INPUT ROWS:
───

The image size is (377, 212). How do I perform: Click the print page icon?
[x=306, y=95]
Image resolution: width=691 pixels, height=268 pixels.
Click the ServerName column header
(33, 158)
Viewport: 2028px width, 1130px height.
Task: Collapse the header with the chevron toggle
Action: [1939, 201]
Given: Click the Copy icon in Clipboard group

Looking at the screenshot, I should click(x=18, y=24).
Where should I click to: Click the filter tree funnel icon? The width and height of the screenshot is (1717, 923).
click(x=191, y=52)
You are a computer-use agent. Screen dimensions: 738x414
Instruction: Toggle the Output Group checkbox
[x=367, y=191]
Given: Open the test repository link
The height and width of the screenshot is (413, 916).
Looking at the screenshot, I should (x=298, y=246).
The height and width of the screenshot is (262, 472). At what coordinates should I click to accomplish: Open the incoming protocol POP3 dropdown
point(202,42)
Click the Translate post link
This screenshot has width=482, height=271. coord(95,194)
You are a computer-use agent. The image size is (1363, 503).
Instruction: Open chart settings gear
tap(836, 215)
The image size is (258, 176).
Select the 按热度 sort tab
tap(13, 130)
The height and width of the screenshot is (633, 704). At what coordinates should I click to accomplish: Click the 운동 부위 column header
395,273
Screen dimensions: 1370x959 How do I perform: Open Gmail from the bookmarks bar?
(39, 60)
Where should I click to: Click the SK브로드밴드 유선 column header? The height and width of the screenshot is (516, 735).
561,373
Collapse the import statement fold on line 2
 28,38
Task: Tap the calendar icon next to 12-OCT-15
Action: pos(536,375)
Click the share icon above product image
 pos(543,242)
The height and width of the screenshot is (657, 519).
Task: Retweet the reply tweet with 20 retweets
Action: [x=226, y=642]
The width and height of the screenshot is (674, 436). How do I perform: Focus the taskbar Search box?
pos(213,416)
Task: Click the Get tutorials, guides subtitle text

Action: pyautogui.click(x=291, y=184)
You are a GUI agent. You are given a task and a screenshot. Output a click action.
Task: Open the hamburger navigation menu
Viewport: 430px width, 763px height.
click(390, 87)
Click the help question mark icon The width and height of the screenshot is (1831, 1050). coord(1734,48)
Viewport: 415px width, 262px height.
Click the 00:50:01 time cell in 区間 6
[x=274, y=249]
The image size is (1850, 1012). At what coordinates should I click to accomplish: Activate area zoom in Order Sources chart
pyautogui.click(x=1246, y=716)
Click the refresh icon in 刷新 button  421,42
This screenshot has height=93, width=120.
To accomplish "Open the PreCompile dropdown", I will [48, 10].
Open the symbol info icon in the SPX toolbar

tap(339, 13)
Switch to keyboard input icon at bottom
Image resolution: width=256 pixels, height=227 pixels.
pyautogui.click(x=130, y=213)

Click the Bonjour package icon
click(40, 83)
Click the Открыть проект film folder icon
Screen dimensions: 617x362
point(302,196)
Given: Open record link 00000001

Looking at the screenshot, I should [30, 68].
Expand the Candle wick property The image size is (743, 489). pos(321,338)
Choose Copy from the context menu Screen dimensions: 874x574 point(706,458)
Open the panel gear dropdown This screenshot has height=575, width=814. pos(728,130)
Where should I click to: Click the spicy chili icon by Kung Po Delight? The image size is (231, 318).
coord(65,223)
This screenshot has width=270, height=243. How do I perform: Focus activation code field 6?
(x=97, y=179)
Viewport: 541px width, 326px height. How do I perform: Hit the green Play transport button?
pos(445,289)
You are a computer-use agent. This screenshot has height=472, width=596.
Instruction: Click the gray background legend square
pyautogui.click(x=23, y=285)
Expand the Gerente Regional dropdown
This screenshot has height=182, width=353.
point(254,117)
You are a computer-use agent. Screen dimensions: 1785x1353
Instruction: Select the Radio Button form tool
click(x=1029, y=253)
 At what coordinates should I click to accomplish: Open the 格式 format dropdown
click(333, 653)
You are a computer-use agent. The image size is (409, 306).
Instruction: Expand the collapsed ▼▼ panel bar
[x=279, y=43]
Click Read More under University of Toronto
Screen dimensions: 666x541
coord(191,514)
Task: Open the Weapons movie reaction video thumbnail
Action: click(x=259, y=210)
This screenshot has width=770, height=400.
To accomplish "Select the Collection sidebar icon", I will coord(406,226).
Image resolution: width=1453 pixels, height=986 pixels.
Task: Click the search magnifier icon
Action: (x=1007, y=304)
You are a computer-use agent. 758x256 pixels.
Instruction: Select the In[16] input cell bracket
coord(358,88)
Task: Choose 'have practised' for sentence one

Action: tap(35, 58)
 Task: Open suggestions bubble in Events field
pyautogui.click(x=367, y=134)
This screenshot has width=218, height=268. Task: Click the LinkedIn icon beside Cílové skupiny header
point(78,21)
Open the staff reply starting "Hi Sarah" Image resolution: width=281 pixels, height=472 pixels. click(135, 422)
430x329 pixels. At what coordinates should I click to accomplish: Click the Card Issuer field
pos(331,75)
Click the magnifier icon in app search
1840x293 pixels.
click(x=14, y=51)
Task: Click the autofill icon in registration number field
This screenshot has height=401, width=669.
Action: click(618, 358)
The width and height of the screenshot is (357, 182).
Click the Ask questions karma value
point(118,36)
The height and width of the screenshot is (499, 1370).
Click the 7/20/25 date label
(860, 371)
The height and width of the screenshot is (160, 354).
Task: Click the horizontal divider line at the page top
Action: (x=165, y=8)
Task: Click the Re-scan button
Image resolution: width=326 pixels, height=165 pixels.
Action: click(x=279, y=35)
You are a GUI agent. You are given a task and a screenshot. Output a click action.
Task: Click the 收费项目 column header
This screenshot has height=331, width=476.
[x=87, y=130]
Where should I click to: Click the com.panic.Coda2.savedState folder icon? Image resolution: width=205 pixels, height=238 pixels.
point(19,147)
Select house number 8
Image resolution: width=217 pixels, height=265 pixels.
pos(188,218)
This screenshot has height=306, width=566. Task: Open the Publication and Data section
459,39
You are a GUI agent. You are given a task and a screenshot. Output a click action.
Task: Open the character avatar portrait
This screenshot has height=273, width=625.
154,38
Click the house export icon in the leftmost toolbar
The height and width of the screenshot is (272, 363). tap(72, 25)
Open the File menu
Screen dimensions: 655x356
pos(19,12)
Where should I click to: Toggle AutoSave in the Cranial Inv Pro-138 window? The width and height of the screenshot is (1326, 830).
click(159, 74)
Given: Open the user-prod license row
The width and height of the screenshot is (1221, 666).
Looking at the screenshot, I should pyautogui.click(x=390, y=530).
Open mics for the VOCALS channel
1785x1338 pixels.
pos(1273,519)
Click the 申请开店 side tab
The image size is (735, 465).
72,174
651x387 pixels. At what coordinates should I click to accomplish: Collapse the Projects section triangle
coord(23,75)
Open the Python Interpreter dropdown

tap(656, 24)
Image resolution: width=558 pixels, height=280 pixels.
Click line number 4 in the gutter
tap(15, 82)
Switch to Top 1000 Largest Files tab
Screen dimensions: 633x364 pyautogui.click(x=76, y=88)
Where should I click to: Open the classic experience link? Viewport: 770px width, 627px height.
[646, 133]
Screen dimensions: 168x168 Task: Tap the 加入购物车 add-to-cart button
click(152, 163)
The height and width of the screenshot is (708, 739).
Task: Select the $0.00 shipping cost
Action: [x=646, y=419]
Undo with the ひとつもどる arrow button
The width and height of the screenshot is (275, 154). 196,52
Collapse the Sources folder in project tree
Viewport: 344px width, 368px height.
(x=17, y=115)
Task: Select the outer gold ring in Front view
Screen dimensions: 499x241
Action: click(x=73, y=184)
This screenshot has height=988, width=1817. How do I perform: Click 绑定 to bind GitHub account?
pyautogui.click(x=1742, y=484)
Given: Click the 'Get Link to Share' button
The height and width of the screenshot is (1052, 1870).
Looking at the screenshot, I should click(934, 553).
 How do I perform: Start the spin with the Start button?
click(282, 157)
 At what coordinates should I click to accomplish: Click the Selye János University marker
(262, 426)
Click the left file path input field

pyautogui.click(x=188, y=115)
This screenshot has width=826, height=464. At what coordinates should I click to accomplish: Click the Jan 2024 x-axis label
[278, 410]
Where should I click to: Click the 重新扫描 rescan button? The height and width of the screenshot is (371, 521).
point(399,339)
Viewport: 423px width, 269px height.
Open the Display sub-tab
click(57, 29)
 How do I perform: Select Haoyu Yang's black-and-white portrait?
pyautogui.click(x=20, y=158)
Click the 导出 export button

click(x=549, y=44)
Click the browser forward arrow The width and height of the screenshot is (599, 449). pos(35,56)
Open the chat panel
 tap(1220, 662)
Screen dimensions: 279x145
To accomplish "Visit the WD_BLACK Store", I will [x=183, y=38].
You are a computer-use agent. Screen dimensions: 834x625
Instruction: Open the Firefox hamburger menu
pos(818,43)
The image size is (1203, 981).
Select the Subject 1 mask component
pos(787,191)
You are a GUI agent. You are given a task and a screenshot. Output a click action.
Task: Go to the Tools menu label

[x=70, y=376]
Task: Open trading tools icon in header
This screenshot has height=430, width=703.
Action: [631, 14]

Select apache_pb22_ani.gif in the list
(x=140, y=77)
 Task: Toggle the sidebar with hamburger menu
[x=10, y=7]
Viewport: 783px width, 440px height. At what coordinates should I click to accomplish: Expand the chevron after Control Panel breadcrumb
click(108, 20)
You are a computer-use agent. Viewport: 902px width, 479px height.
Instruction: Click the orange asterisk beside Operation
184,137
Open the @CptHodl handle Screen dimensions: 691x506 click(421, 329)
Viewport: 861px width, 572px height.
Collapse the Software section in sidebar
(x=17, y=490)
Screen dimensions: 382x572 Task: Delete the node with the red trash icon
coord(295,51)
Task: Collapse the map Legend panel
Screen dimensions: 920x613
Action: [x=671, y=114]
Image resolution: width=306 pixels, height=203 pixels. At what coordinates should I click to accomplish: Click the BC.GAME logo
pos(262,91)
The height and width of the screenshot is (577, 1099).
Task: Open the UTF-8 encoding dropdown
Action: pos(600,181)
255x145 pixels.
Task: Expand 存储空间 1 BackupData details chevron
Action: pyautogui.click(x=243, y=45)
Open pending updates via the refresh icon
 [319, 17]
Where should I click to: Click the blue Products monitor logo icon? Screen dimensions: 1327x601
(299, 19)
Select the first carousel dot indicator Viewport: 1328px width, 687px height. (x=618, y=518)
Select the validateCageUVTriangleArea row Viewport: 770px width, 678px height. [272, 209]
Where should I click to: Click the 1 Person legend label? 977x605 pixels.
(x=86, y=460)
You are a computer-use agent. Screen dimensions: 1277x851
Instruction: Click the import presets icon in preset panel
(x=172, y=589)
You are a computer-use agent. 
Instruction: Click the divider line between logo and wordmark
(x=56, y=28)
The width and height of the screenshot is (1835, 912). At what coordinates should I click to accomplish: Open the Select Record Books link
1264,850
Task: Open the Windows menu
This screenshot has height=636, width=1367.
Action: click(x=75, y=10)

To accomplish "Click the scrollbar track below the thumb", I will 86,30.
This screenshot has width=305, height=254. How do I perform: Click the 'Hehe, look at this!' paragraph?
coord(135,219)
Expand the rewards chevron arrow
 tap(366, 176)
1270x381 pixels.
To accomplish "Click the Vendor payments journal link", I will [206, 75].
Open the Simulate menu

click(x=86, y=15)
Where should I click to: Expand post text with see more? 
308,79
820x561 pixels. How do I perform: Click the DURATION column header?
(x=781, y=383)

───

Please duplicate the lines above, starting with the line that contains "430x329 pixels. At" and going on through the line that contains "Action: click(x=279, y=35)".

RESULT OF THE TASK:
430x329 pixels. At what coordinates should I click to accomplish: Click the Card Issuer field
pos(331,75)
Click the magnifier icon in app search
1840x293 pixels.
click(x=14, y=51)
Task: Click the autofill icon in registration number field
This screenshot has height=401, width=669.
Action: click(618, 358)
The width and height of the screenshot is (357, 182).
Click the Ask questions karma value
point(118,36)
The height and width of the screenshot is (499, 1370).
Click the 7/20/25 date label
(860, 371)
The height and width of the screenshot is (160, 354).
Task: Click the horizontal divider line at the page top
Action: (x=165, y=8)
Task: Click the Re-scan button
Image resolution: width=326 pixels, height=165 pixels.
Action: click(x=279, y=35)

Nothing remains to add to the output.